A New Hope

What are the benefits of studying the Alexander Technique?

It’s a good question and one that I am often asked.

I have experienced many benefits from the Alexander technique but perhaps one of the most significant has been the rediscovery of possibilities that I had begun to think were closed to me.

Before starting the Alexander Technique there had been things I wanted to be successful at in sport, music and other fields, and I practised hard to reach the standards that I aspired to.

But my efforts fell well short of my desire and I concluded that the things I wanted to do were, unfortunately, things that I personally was unable to be successful at.

I thought that I wasn’t ‘talented’ enough, or I suffered from some other innate failing that meant that no matter how hard I tried I couldn’t do these things, which others were succeeding at.

But there was a flaw in my reasoning.

In one of his books† Alexander tells a story about a professor who brought one of his students along for a lesson. The professor told Alexander that he would have no difficulties with the student because she was so willing and anxious to help.

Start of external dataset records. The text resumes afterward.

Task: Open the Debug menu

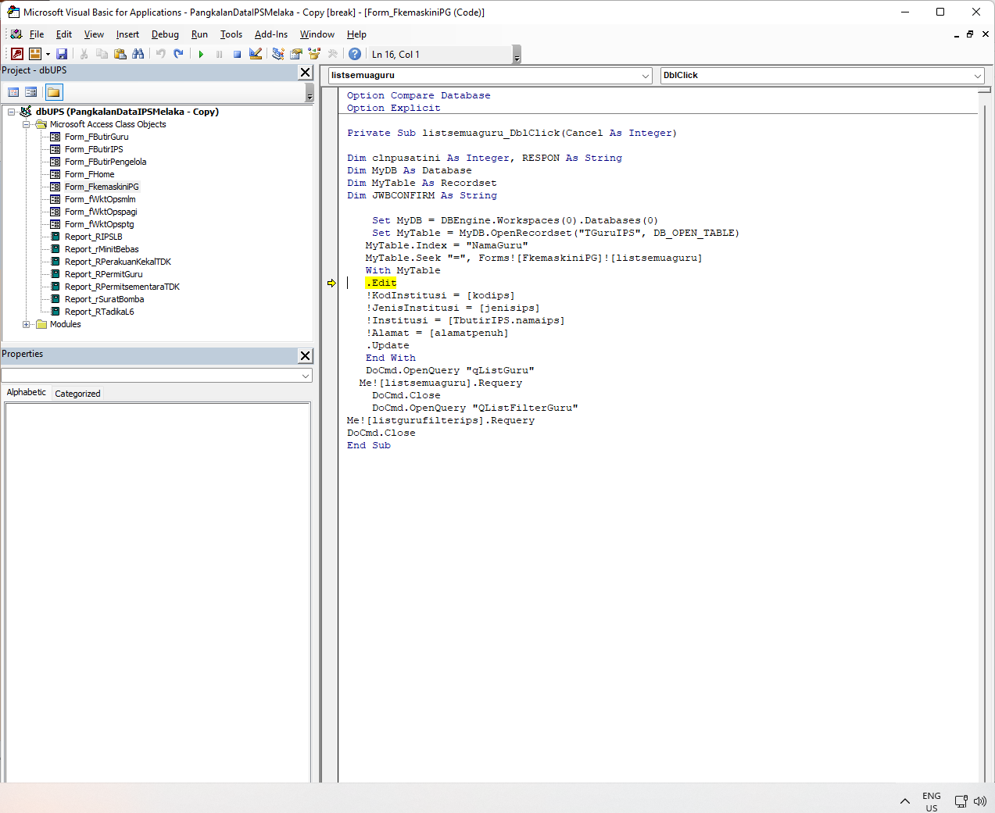Action: point(165,34)
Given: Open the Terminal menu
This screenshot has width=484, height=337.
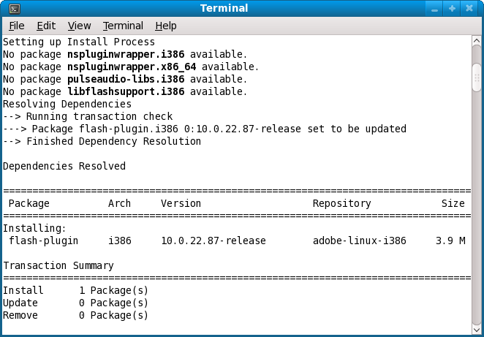Looking at the screenshot, I should coord(123,26).
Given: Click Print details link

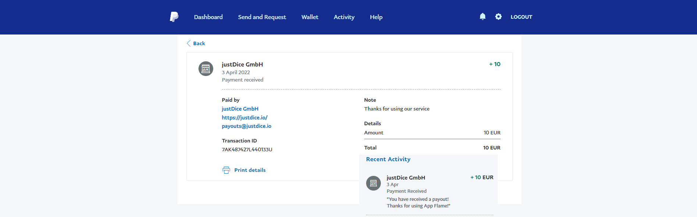Looking at the screenshot, I should pos(250,170).
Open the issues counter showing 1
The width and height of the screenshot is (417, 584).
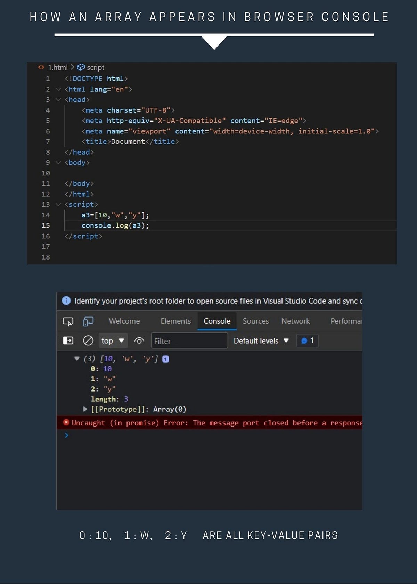(x=307, y=340)
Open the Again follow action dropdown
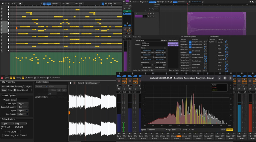 click(8, 123)
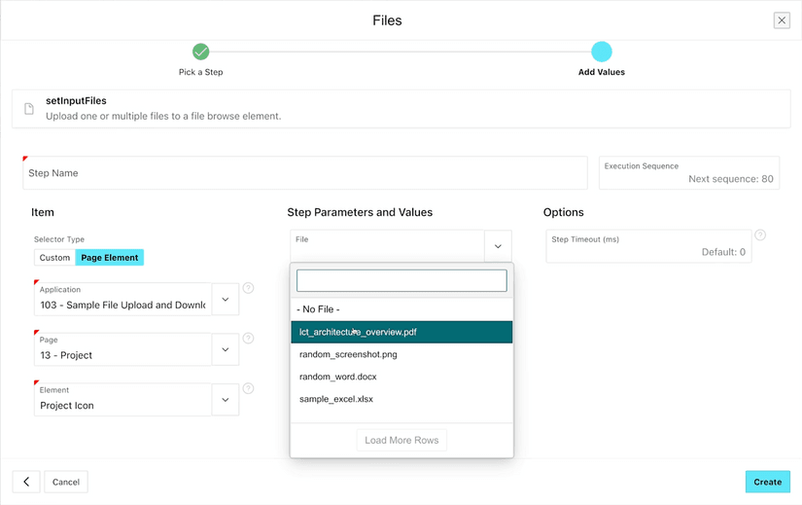802x505 pixels.
Task: Pick the - No File - option
Action: click(x=319, y=309)
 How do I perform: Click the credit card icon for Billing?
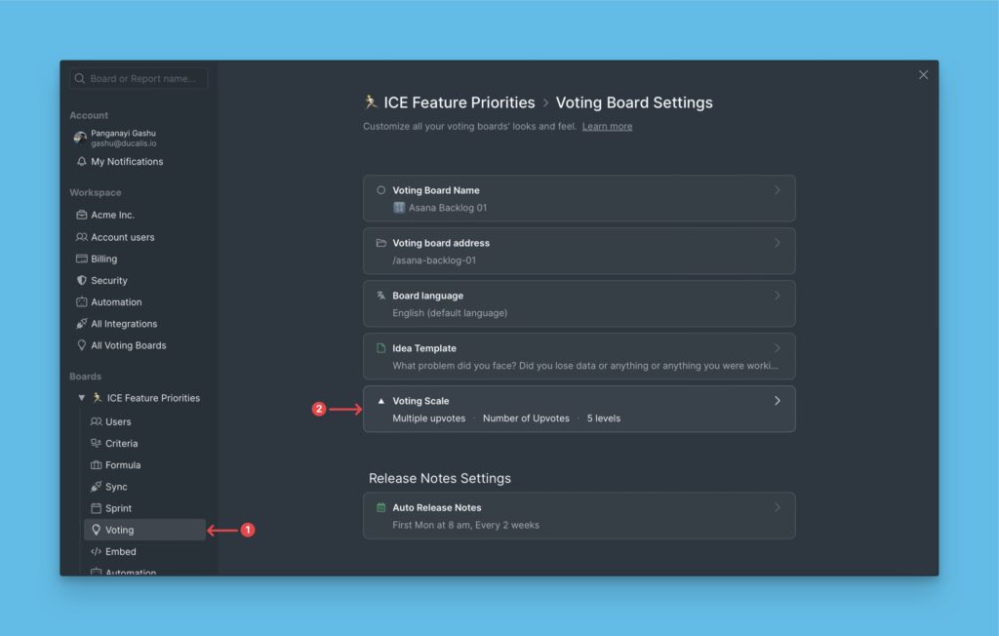(82, 258)
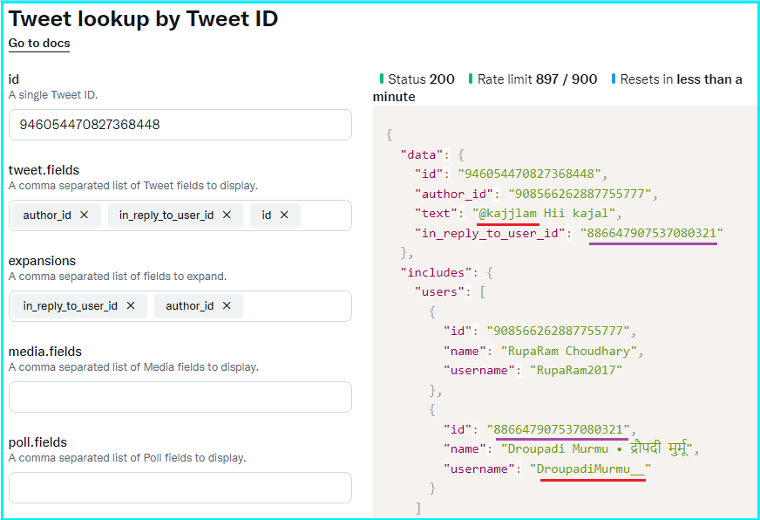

Alexander wasn’t impressed and pointed out that it wasn’t the degree of ‘willing’ or ‘trying’ but the way in which it was directed, that was going to make the pupil’s efforts effective.

Put simply – if your goal is achievable and you put your efforts into an effective plan for long enough then success is almost unavoidable. But if your plan isn’t effective then it doesn’t matter how hard you work, or for how long, the plan simply doesn’t lead to the goal.

What I realised this meant was that my past lack of success had not been due to some innate failing. I had simply been following ineffective processes.

In fact, I was so good and so successful and so consistent, in following these ineffective processes that I had guaranteed my own failure, time and time again.

I realised that if I could bring this same consistency and effort to a better process then I should be able to guarantee success, time and time again.

This realisation freed me from the false idea that my goals were forever unattainable due to some unspecified, innate limitations.

If someone else was doing the things that I wanted to do then why couldn’t I do them too? All I needed to do was to learn and follow a process as effective for me as theirs was for them.

The possibilities that I had thought were closed to me were suddenly open again.

That is one of the benefits that I have experienced from studying the Alexander Technique.

†Alexander, The Use of the Self, p. 62 (footnote).